Der Social-Media-Riese wird enorm hoch bewertet, obwohl er faktisch doch nur eine weitere werbefinanzierte Website darstellt, meint der Medienkritiker MIchael Wolff. "Ein Zusammenbruch von Facebook könnte das halbe Web mitreißen", schreibt er in einer Analyse für Technology Review.

Der Social-Media-Riese wird enorm hoch bewertet, obwohl er faktisch doch nur eine weitere werbefinanzierte Website darstellt, meint der Medienkritiker MIchael Wolff. "Ein Zusammenbruch von Facebook könnte das halbe Web mitreißen", schreibt er in einer Analyse für Technology Review.

Michael Wolff [1] schreibt eine Medienkolumne für den "Guardian", ist fester Autor bei "Vanity Fair", gründete das Portal Newser [2] und war bis Oktober letzten Jahres Chefredakteur des Werbebrachentitels "AdWeek." Der Wirtschaftsjournalist beschäftigte sich schon zu Dot-Com-Zeiten [3] mit problematischen Internet-Geschäftsmodellen.

Facebook ist nicht nur auf dem Weg, sich selbst zu zerlegen, sondern der Social-Media-Riese könnte auch gleich große Teile des restlichen werbefinanzierten Netzes mit in den Abgrund reißen. So viel Geld die Firma bei ihrem kürzlich erfolgten Börsengang [4] auch eingesammelt hat und so sehr solche großen Crashs üblicherweise in Zeitlupe ablaufen – ich behaupte, dass diese Aussage keineswegs ins Reich der Übertreibungen gehört.

> **Bereitgestellte Daten**
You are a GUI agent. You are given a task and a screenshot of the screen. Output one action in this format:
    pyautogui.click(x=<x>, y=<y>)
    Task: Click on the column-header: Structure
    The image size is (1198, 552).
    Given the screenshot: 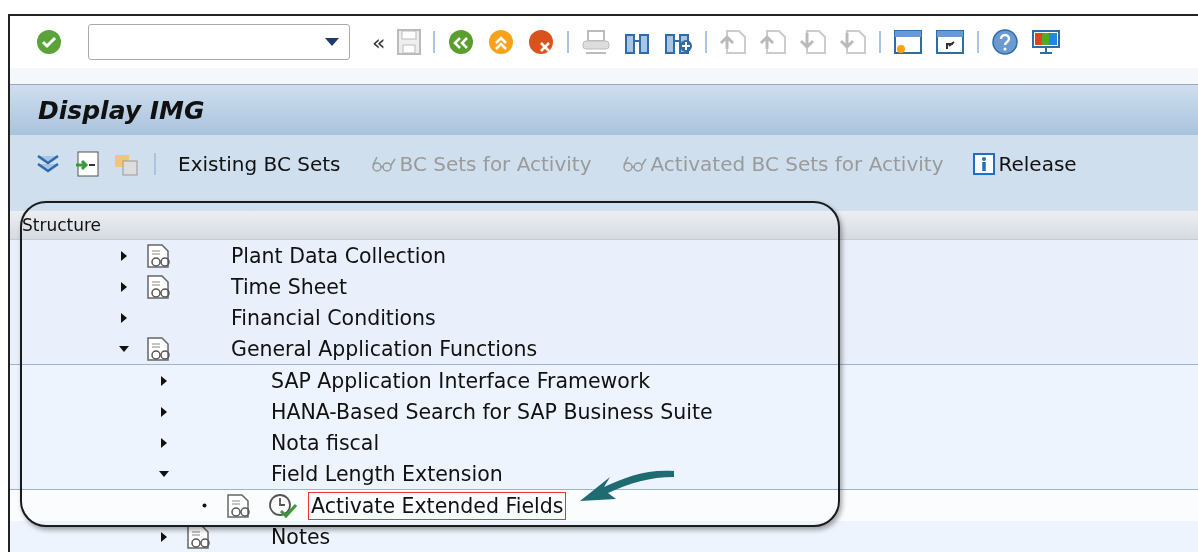 What is the action you would take?
    pyautogui.click(x=604, y=226)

> **Aufgaben**
A – Für welche Zeitung schreibt Michael Wolff laut dem Textauszug eine Medienkolumne?
B – Wiederhole aus dem Textauszug wörtlich die Stelle von „Michael Wolff [1]“ bis „der Übertreibungen gehört.“.
Die Daten stammen aus einer anderen Quelle.

> **Antworten**
A – Für den „Guardian“.

B –
Michael Wolff [1] schreibt eine Medienkolumne für den "Guardian", ist fester Autor bei "Vanity Fair", gründete das Portal Newser [2] und war bis Oktober letzten Jahres Chefredakteur des Werbebrachentitels "AdWeek." Der Wirtschaftsjournalist beschäftigte sich schon zu Dot-Com-Zeiten [3] mit problematischen Internet-Geschäftsmodellen.

Facebook ist nicht nur auf dem Weg, sich selbst zu zerlegen, sondern der Social-Media-Riese könnte auch gleich große Teile des restlichen werbefinanzierten Netzes mit in den Abgrund reißen. So viel Geld die Firma bei ihrem kürzlich erfolgten Börsengang [4] auch eingesammelt hat und so sehr solche großen Crashs üblicherweise in Zeitlupe ablaufen – ich behaupte, dass diese Aussage keineswegs ins Reich der Übertreibungen gehört.